In [1]:
# preamble to be able to run notebooks in Jupyter and Colab
try:
    from google.colab import drive
    import sys
    
    drive.mount('/content/drive')
    notes_home = "/content/drive/Shared drives/CSC310/notes/"
    user_home = "/content/drive/My Drive/"
    
    sys.path.insert(1,notes_home) # let the notebook access the notes folder
    
    !pip install PyMySQL

except ModuleNotFoundError:
    notes_home = "" # running native Jupyter environment -- notes home is the same as the notebook
    user_home = ""  # under Jupyter we assume the user directory is the same as the notebook

# Databases

* The data you need will often live in *databases*, systems designed for efficiently storing and querying data. 

* The bulk of these are relational databases, such as Oracle, MySQL, and SQL Serverl.  These are also called *Relational Database Management Systems* ([RDBMS](https://en.wikipedia.org/wiki/Relational_database_management_system)).

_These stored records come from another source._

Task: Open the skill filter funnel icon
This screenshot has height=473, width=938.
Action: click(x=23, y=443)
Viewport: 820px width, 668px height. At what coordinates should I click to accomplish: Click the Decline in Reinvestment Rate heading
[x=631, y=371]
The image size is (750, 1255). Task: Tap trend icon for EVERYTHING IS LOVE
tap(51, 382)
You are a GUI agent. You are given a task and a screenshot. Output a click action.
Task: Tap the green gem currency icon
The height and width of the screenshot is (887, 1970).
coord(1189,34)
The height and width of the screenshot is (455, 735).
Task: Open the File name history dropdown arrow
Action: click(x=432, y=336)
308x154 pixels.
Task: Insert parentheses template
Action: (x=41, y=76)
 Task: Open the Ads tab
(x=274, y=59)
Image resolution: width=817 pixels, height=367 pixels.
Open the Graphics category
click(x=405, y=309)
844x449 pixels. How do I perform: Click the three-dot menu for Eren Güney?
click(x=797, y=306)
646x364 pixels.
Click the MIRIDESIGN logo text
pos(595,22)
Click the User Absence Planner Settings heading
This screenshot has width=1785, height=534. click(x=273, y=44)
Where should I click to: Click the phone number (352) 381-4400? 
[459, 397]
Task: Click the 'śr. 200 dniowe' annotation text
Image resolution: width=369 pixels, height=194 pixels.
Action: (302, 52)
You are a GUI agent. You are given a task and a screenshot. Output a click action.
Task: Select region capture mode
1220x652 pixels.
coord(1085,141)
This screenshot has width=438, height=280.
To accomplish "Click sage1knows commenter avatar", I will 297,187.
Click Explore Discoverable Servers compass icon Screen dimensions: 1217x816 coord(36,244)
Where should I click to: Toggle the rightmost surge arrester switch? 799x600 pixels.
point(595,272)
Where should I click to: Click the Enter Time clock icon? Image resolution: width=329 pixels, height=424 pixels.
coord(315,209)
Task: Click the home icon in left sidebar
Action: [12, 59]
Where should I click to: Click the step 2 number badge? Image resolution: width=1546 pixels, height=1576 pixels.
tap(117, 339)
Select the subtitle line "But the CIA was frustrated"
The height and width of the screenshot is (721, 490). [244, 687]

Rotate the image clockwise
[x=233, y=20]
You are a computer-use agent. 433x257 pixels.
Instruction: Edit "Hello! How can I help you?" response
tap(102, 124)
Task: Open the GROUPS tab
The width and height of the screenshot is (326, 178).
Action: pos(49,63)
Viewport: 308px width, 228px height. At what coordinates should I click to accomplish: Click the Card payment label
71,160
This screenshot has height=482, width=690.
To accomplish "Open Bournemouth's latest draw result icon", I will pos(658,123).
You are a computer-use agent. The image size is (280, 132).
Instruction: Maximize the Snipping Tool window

* These systems store data in tables and are typically queried using *Structured Query Language* ([SQL](https://en.wikipedia.org/wiki/SQL)), a declarative language for manipulating data.



## Relational Databases

* A relational database is a collection of tables.
* A table is simply a collection of rows and columns, very similar to Pandas DataFrames.
* A database typically contains multiple tables.
* Each table typically has at least one column called the primary or foreign key. These special columns allows the user to pose queries across multiple different tables at the same time.
* Tables together with primary/foreign key relationships are called the *schema* of a database

It is called relational because each table defines a [mathematical relation](https://www.xaprb.com/blog/2012/03/13/what-makes-relational-databases-relational)!



## SQL Queries and Result Tables

![alt](https://www.w3resource.com/w3r_images/sql-works-with-rdbms.gif)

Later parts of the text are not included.